* [What is needed]: Omitting all pictures, copy word for word the lines from the line containing "Viewport: 840px width, 1416px" through the final line of the entries.

Records contained in a dataset:
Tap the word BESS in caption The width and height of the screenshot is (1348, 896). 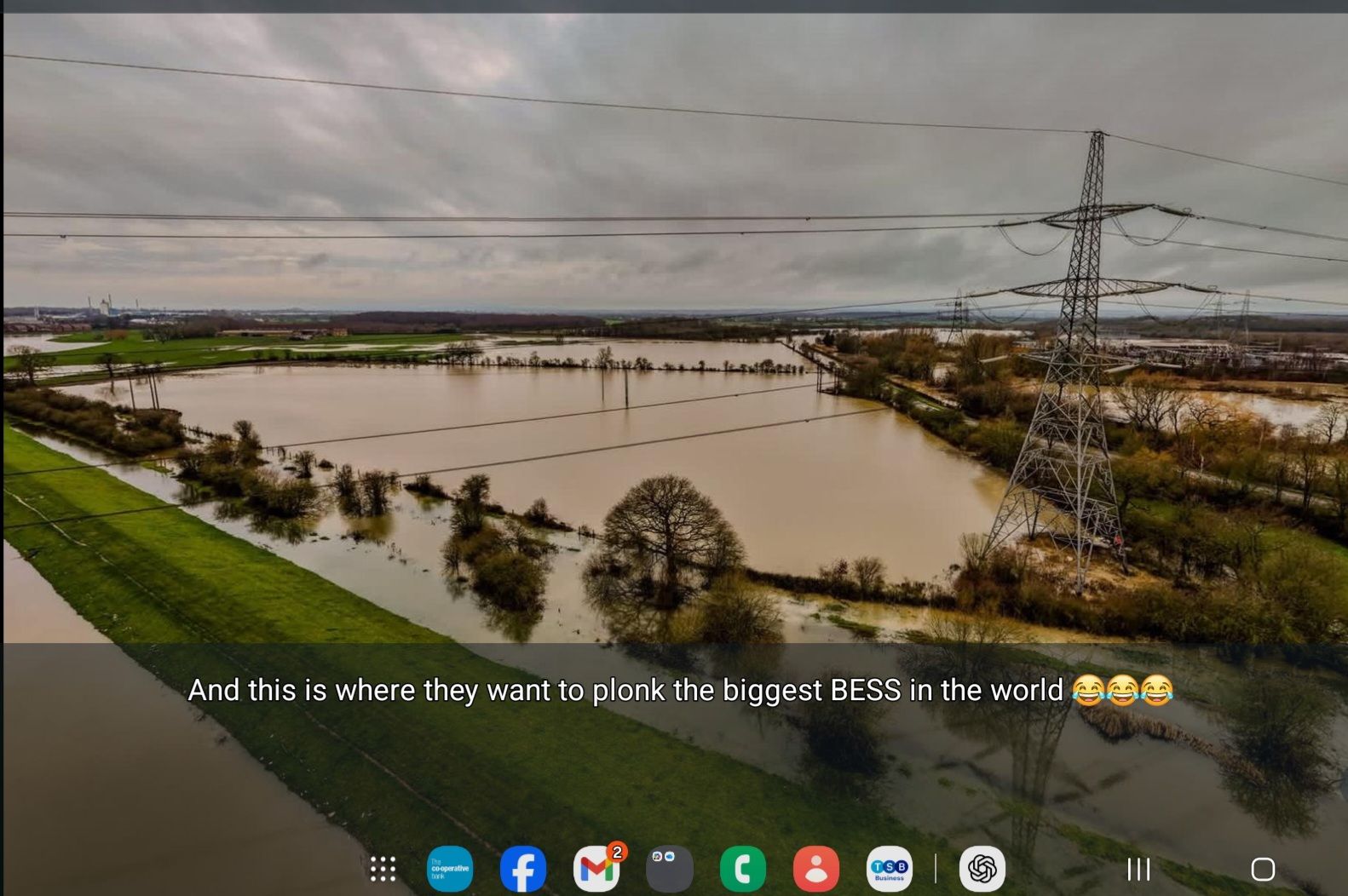click(865, 690)
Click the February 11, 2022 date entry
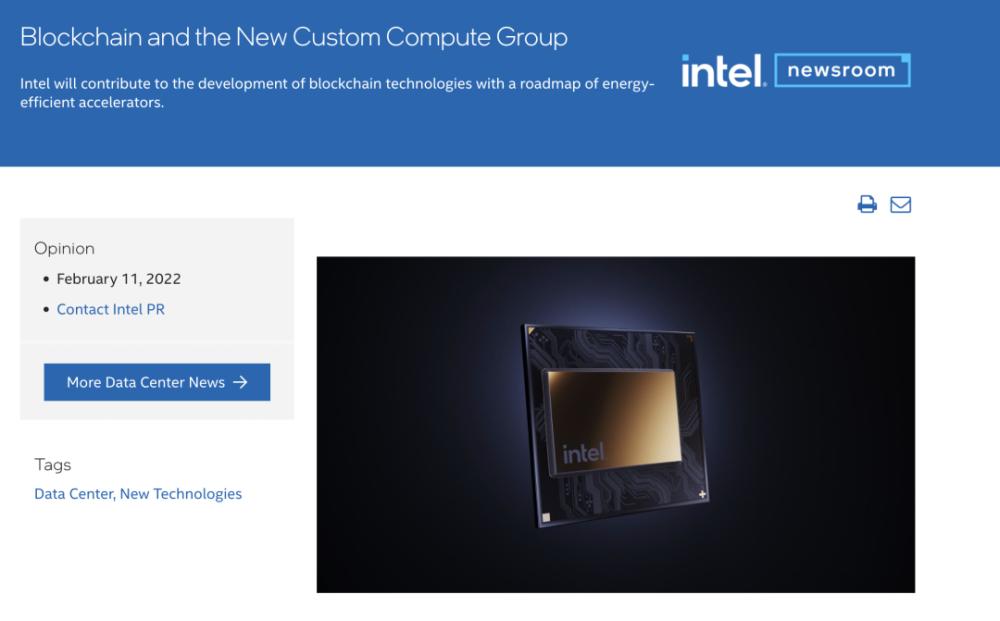Image resolution: width=1000 pixels, height=621 pixels. [x=119, y=279]
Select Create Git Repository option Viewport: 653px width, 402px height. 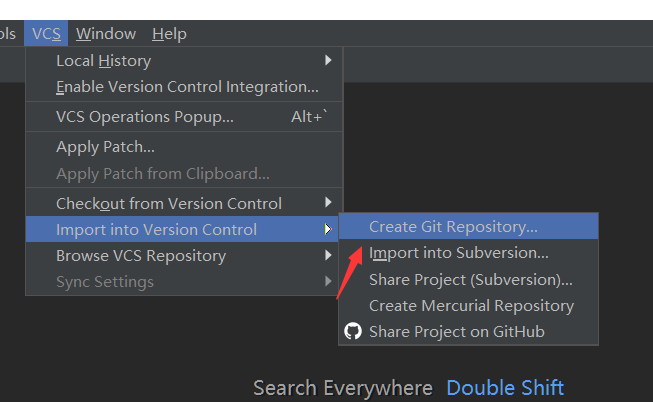[453, 227]
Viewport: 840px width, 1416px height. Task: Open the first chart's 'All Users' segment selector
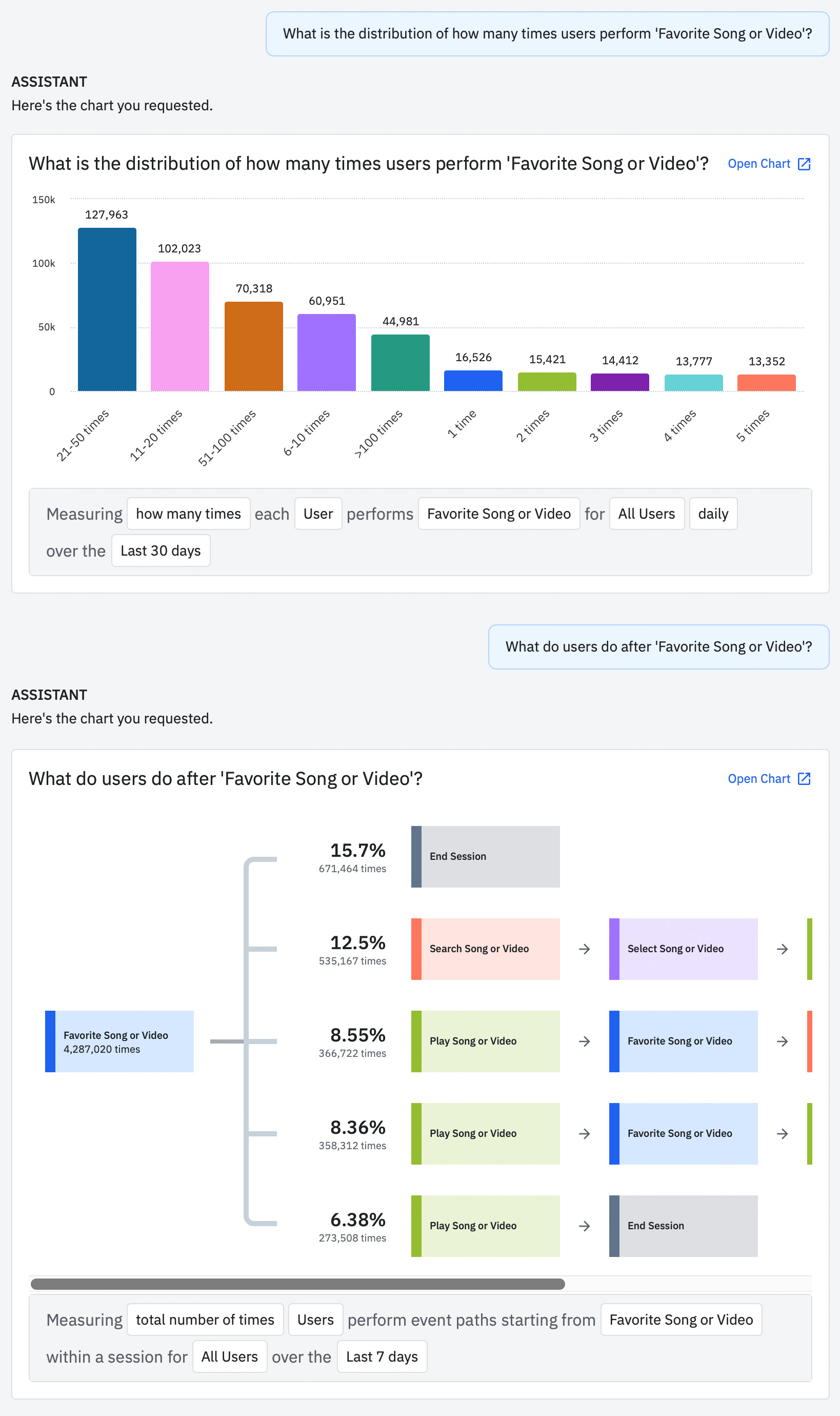click(x=647, y=514)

* [Task solution]:
Viewport: 840px width, 1416px height. Task: Open the first chart's 'All Users' segment selector
click(x=647, y=514)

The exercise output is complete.